▸ Entries
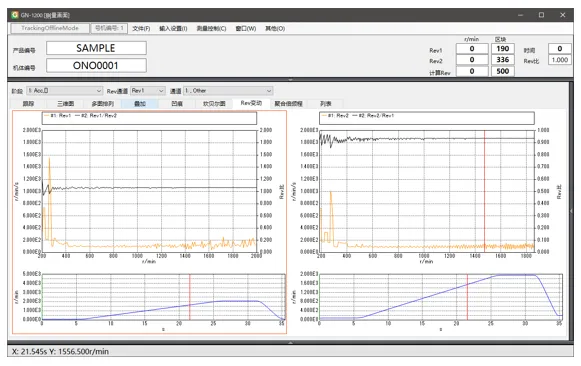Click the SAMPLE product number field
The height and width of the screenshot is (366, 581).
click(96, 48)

==

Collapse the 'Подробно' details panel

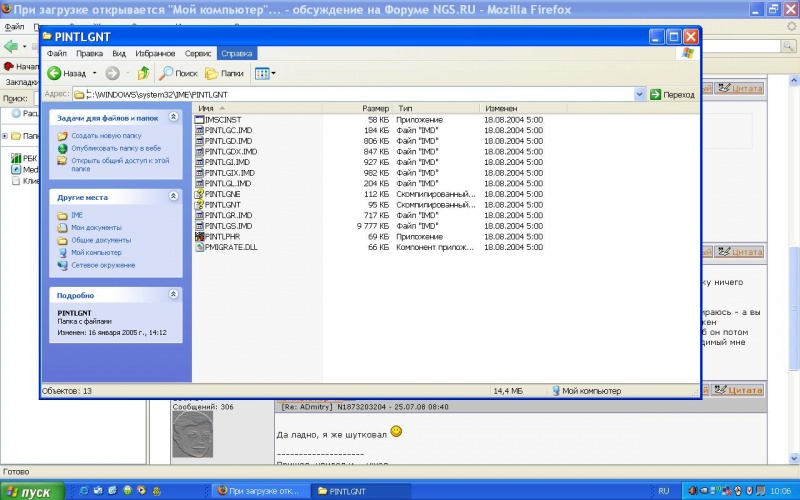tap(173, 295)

▸ Work to do
Pull out every line in the entries above that contains the word "details".

▸ Solution below
Collapse the 'Подробно' details panel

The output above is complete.